Actually, this could be the consensus. David Corn wrote Tuesday night that Barack Obama’s speech “present[ed] a powerful progressive agenda.” It’s been a long time since Ronald Reagan made the idea of big government solutions toxic and Bill Clinton delivered its eulogy, but Obama managed to exhume it for an evening. But does that mean it has come back to life?
You say it was a poverty of ideas. I think it was a throwback to mid-twentieth century liberalism. It was a pre-Clintonian tax-and-spend. We have a program for every human ill and the reason it won’t increase the deficit is cause we will tax accordingly.
Charles Krauthammer then goes on to point out that Obama can only claim that the centerpiece of his overall progressive agenda, ObamaCare, can only claim to not impact the deficit because of the massive tax hikes within in — not out of actual and effective cost controls. We are certainly discovering that in its subsidy program. The baseline average subsidy has increased by 38.7%, according to the CBO, adding almost a quarter-trillion dollars to the cost of the program’s first ten years. It’s almost the epitome of tax-and-spendonomics, with an unhealthy dash of regulatory adventurism thrown into the stew.
So how much chance does this new progressive agenda zombie have of surviving? Not much, says Politico:
President Barack Obama demanded more than a dozen times in his State of the Union address that lawmakers act on his ambitious policy agenda.
They probably won’t listen.
And that’s not the only hurdle — for all of Obama’s big talk, there’s no clear path through Congress for almost any of it. How to do it while keeping with Obama’s pledge not to add a dime to the deficit is even harder to figure out.
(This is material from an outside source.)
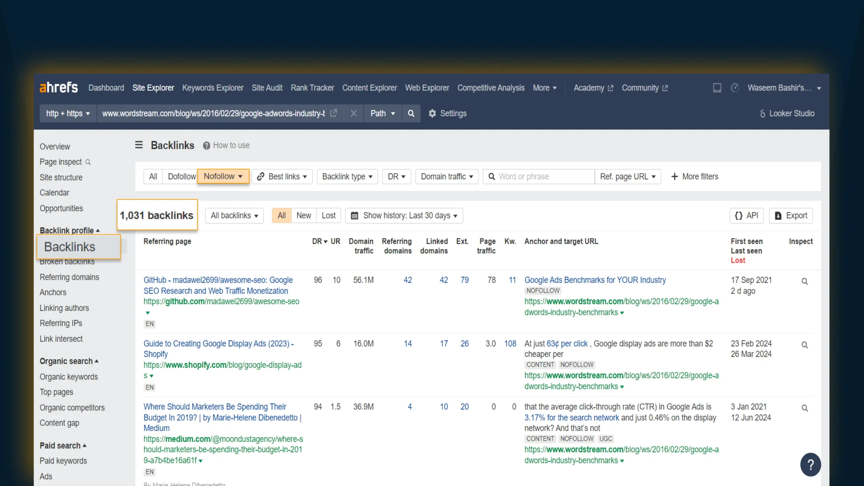Click the Export button
This screenshot has width=864, height=486.
(791, 215)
The latter relates directly to the former, in this case. His agenda doesn’t add up any better than ObamaCare did, and it won’t get past a Republican House anyway. Perhaps the better question should be this: How much of Obama’s previous SOTU declarations and wish lists of the progressive agenda over the last two years did Obama actually bother to pursue? Not much, and don’t expect much more this time around, either.